Power and crisis


THE farcical situation appears to have gone too far — even for the comfort of the actors. The latest by-elections in Punjab and KP have further exposed the hollowness of the hybrid set-up. Predictably, the ruling PML-N has won almost all the national and provincial assembly seats in the virtually uncontested polls. This does not come as a surprise given the PTI’s boycott of the poll for seats that the party was forced to vacate following the disqualification of its members. After all, those seats were not snatched to be given back. The by-elections have been aptly described as an extension of the electoral manipulation seen in the 2024 general polls.
While the outcome of the by-elections on six National Assembly seats mostly from Punjab will help the PML-N consolidate its strength in parliament and reduce the opposition’s numbers in the House, it will not really change the power equation. The ruling coalition already had a two-thirds majority in parliament after depriving the PTI of reserved seats for women and minorities. The disqualification of some PTI lawmakers after a dubious trial had further reduced the opposition numbers.
The ruling alliance’s manipulated strength will not empower parliament whose credibility remains questionable. The real power remains with unelected forces whose domination has been further boosted through amendments to the Constitution. Parliament has virtually surrendered its powers.
There is now talk of another amendment that may completely alter the federal structure of the state. While the contours of the much-speculated 28th amendment are still under wraps, some ministers have hinted about the restructuring of the powers of the federating units. It is likely that the exercise for the 28th amendment will be expedited now that the by-elections are over. Most probably, like the previous amendments, the full text of the changes will only be made available to lawmakers at the last moment.
Any action through the proposed 28th amendment will further alienate the people.
In fact, any such move will be extremely damaging for the federation as the state already faces serious internal and external challenges. While the hybrid regime is preoccupied with accumulating further powers, the situation in KP and Balochistan is getting out of hand with the escalation of terrorist violence in both provinces. The attack on the FC headquarters in a high-security zone in Peshawar is yet another reminder of the gravity of internal security challenges. The attack claimed by a faction within the TTP shows the capacity of terrorist groups despite kinetic action by the security forces.
Notwithstanding the security forces’ claim of having killed hundreds of militants in intelligence-based operations, the violence hasn’t stopped. The writ of the state is practically non-existent in troubled KP districts. The suicide attack on the FC headquarters in the heart of the provincial capital demonstrates the inability of the security agencies to deal with the growing terrorist threat. This year, which has yet to end, is said to be the deadliest in a decade, having exacted a heavy toll on the security forces.
One of the reasons for the rising terrorist activities is the breakdown of civil law enforcement because of the constant confrontation between the PTI government in KP and the federal government. The conflict has heightened with Islamabad’s move to push the opposition to the wall. Differences between the KP government and the establishment over military operations in the province are also providing space to the terrorists.

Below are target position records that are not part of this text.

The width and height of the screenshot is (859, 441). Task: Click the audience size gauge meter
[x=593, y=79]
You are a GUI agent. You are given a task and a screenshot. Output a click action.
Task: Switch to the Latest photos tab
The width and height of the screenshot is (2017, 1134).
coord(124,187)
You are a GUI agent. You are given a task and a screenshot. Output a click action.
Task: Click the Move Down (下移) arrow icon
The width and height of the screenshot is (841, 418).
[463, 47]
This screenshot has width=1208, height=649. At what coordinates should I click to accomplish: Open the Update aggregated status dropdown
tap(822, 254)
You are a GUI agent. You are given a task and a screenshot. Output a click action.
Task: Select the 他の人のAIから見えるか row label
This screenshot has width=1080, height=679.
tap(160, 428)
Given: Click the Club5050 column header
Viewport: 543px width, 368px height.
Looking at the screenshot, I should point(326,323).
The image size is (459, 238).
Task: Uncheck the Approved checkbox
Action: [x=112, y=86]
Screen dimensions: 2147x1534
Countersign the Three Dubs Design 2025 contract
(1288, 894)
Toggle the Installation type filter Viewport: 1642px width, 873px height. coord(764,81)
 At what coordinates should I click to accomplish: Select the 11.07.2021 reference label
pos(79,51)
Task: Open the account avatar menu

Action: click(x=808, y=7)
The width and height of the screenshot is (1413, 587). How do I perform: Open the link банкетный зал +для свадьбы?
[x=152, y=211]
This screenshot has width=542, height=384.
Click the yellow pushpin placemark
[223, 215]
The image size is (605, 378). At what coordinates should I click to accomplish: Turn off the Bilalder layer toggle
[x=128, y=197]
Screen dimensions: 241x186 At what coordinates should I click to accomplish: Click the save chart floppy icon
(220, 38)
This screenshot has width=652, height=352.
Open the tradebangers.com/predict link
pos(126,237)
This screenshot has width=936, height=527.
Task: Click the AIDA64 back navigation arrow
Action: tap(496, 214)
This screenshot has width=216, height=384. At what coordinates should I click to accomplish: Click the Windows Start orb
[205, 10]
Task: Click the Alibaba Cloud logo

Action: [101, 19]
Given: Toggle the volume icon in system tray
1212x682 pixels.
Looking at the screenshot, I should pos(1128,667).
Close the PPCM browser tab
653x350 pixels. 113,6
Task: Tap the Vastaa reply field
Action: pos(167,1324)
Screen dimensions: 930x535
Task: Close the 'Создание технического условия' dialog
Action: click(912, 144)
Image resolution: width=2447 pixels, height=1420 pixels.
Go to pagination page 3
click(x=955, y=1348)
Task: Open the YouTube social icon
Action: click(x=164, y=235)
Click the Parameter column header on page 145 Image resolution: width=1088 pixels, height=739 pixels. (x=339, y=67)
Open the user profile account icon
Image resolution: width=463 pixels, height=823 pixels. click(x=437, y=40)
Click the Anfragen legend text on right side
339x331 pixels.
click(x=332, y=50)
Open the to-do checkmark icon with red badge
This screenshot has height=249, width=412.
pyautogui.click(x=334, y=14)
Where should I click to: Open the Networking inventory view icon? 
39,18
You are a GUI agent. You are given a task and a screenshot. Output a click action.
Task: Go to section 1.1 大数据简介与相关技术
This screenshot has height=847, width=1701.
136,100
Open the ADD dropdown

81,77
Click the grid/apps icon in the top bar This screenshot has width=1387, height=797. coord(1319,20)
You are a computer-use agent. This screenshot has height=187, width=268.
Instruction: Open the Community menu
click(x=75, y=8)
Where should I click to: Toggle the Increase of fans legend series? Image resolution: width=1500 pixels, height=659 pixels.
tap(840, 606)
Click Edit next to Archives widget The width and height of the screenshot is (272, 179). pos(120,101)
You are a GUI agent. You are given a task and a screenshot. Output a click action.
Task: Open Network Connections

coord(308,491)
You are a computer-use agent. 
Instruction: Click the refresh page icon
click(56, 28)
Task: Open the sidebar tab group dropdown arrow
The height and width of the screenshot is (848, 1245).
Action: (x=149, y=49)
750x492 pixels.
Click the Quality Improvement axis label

The situation is probably worse in Balochistan where a separatist insurgency has gripped large parts of the province. There has been a marked escalation in terrorist attacks on security personnel and government installations this year despite the government’s claim of the situation being under control. State curbs on democratic and economic rights in the province are cited as a major reason for the alienation of much of the Baloch population, thus providing greater space to the separatists. Stressing on kinetic actions, the state has failed to realise that the Balochistan crisis is directly linked to the denial of democratic rights to the people. The province is in the throes of unrest while the regime is more interested in tightening its control. Any action through the proposed 28th amendment will further alienate the people.
Moreover, the worsening tension on the western frontiers will have a direct bearing on both KP and Balochistan, given their long borders with Afghanistan which serves as the main sanctuary for the terrorists. It is an extremely grave situation for the country and it is the state’s responsibility to unite the people and the federation, rather than alienate citizens through divisive policies and curbs on democratic rights. No country can defend its sovereignty while fighting its own people.
Political instability is not the only issue in the two provinces; the crisis of governance has also exacerbated in recent years. The IMF’s recently released Governance and Corruption Diagnostic Assessment has exposed how poor governance and rampant corruption have stunted the country’s economic growth, and how the lack of transparency, fragmented regulations and political capture are major impediments in the way of economic progress in Pakistan. The lending agency has also called for the military-backed SIFC to develop “enhanced transparency arrangements”. The review has come at a time when the regime is trying to further consolidate its control, thus adversely affecting governance.
It is time for the ruling set-up to heed these warning signs and bring the country together allowing the democratic process to advance. The recent constitutional amendments have already worsened the crisis of state.
The writer is an author and journalist.